Duane Smith remembers that he was either just finishing college or starting to pay it off on the oil rigs when the Inuvialuit Final Agreement was signed June 5, 1984.

Duane Smith, president of the Inuvialuit Regional Corporation, says too much emphasis is put on the term “self-government,” when in fact the Inuvialuit are basically already self-governing. The IRC has created a new website to educate people about the Inuvialuit Final Agreement, signed 33 years ago.
Stewart Burnett/NNSL photo

“That’s how I paid my way through school,” remembers Smith, now president of the Inuvialuit Regional Corporation, about the artificial island he worked on as a young man.

The IRC is commemorating 33 years of the agreement with a new IFA-101 website to help inform people about the agreement, its nuances and its importance.

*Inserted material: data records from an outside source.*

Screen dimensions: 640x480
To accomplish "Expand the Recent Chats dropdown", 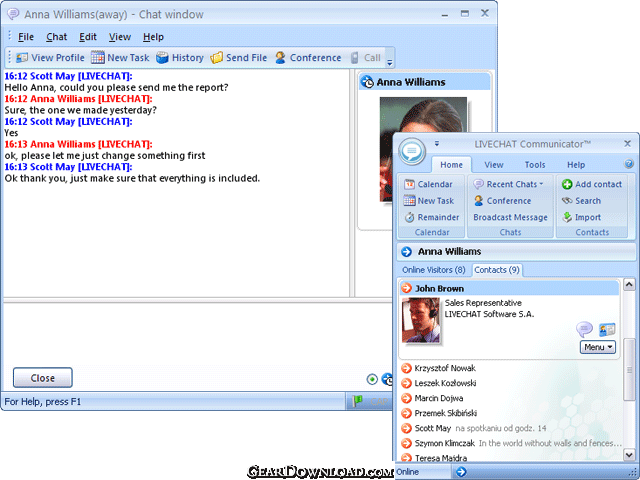I will (508, 184).
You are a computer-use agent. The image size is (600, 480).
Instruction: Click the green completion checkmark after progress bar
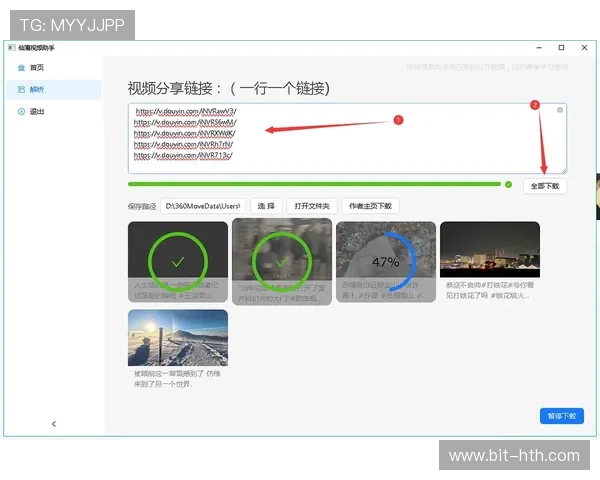(508, 184)
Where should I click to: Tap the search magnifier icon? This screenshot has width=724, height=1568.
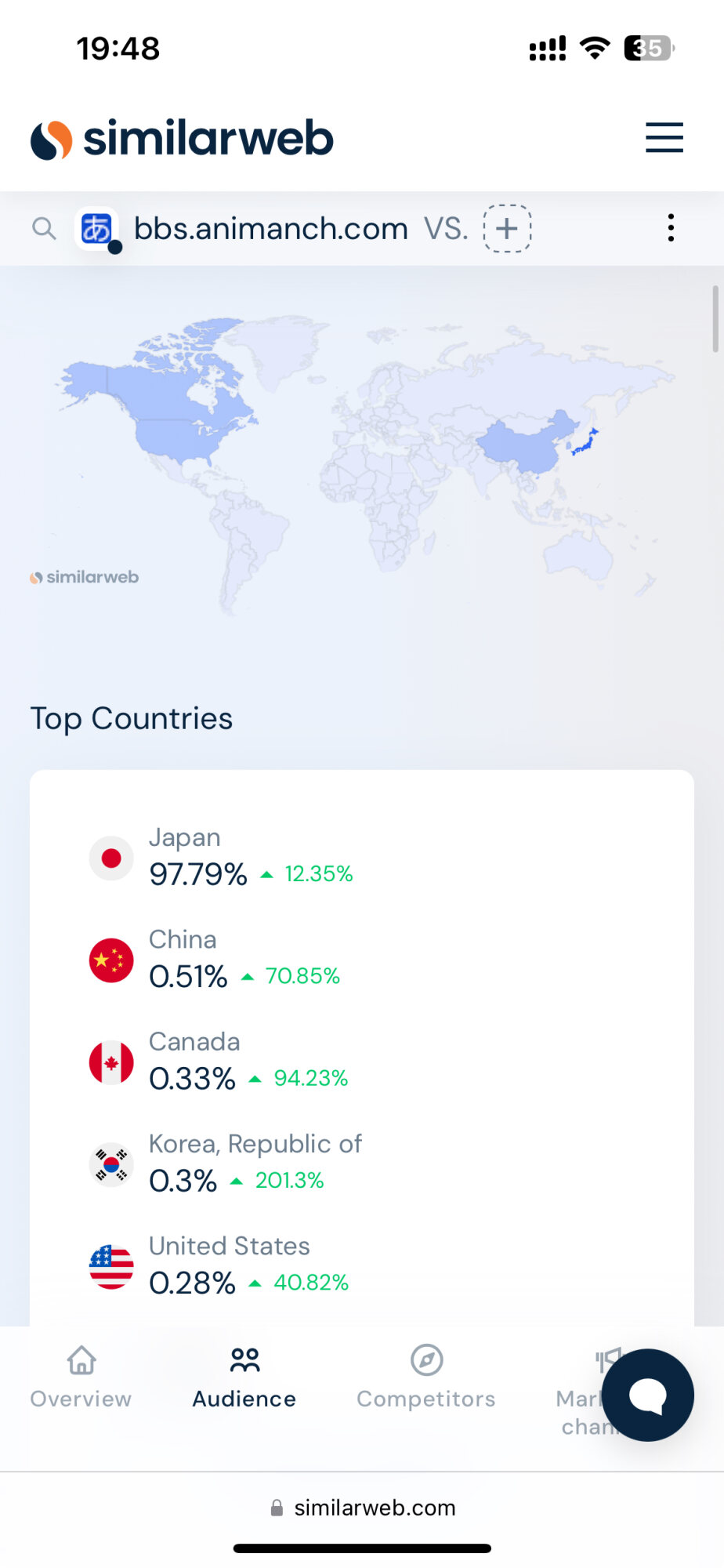[44, 228]
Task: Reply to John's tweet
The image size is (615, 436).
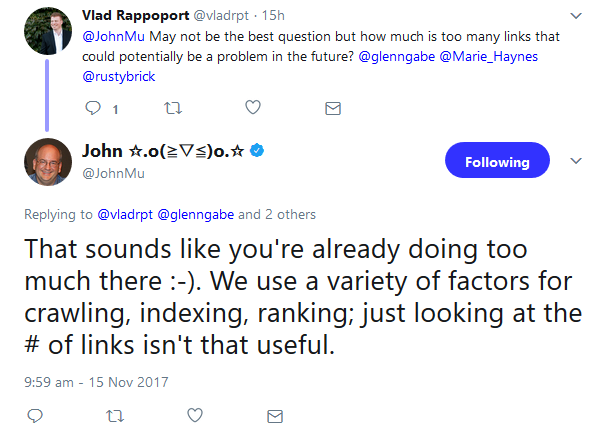Action: tap(34, 414)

Inuit across Canada had been lobbying for recognition and rights back in the 1970s with a goal to create a territory for Inuit. But because exploration in the Inuvialuit Settlement Region was progressing so quickly, a decision had to be made about whether the Inuvialuit should stay with the Inuit and pursue a territorial process of self-governance or separate and pursue a much more rapid final agreement.

Smith said the pace the Inuit in the east were going at didn’t recognize the dire situation taking place in the Beaufort Delta. At that time, the Committee for the Original Peoples Entitlement polled Inuvialuit households and found approximately 86 per cent in favour of separating and pursue a unique land claim.

“That was very clear direction from the Inuvialuit people, saying unfortunately we can’t wait for this broader Inuit agreement that might take another 20 years, because we’re being too impacted in our region right now,” said Smith.

It took roughly another decade for the Inuvialuit Final Agreement to be signed.

The agreement between the Government of Canada and the Inuvialuit was the first comprehensive land claim agreement signed north of the 60th parallel and the second in Canada at the time. Inuvialuit agreed to give up their exclusive use of their lands in exchange for rights in terms of land, wildlife management and money. It also spurred the creation of the IRC as a hub organization for the many arms of the new Inuvialuit empire.

Education is one of the primary ways the agreement has benefited Inuvialuit, said Smith.

“I think the last count we had was 83 post-grad students that we’re supporting as we speak,” he said. “It just continues to increase. The organization has made a commitment to investing more into our education foundation to provide more and better support to our beneficiaries, whatever age they are. We are looked upon as the driving force in regards to stimulating anything that goes on in the region. Outside of the government, we’re probably the biggest organization here.”

Smith said he can’t speak for the 6,000 or so Inuvialuit people but hopes that the IFA has improved their lives. At the very least, it has given them recognition of their identity, culture and history.

“It also recognizes us as First Canadians and how we work together with Canada to make this place even better than it can be,” he said.

But not everyone was in favour of the agreement.

Jerry Inglanasuk, chair of the Inuvik Community Corporation, was protesting the IFA when it was signed.

“I was against it because it gave away too much land,” he said.

Now, though, he’s happy with the power it’s given Inuvialuit people.

“We have the best land claim,” he said. “I’ve been to lots of places. We’re the only land claim that co-manages with Canada. I still think we gave too much land away, but I work with it now and I think it’s the best land claim there is.”

In addition to the new website, the IRC is looking to create a guidebook on the IFA. This would help smooth over issues that often come up with government staff who are not familiar with some of the rights and processes entitled to Inuvialuit. One that often gets overlooked is in procurement, said Smith, when Inuvialuit sometimes have a right to first opportunities before the public.

As for what’s next, Smith said too much emphasis is put on the term self-government, as the IRC already operates as a government.

“You look at what we’re doing today… we are delivering services, we are delivering programs, we are self-governing already,” said Smith.

“We’re recognized by the federal government as a government already. Self-government is just another phase in areas that we may consider pursuing in the future – taking on added programs, services, issues that we feel that we could either do a better job or something new that might be coming along in government programs that we want to take over and manage ourselves.”

The new website is available at www.ifa101.com.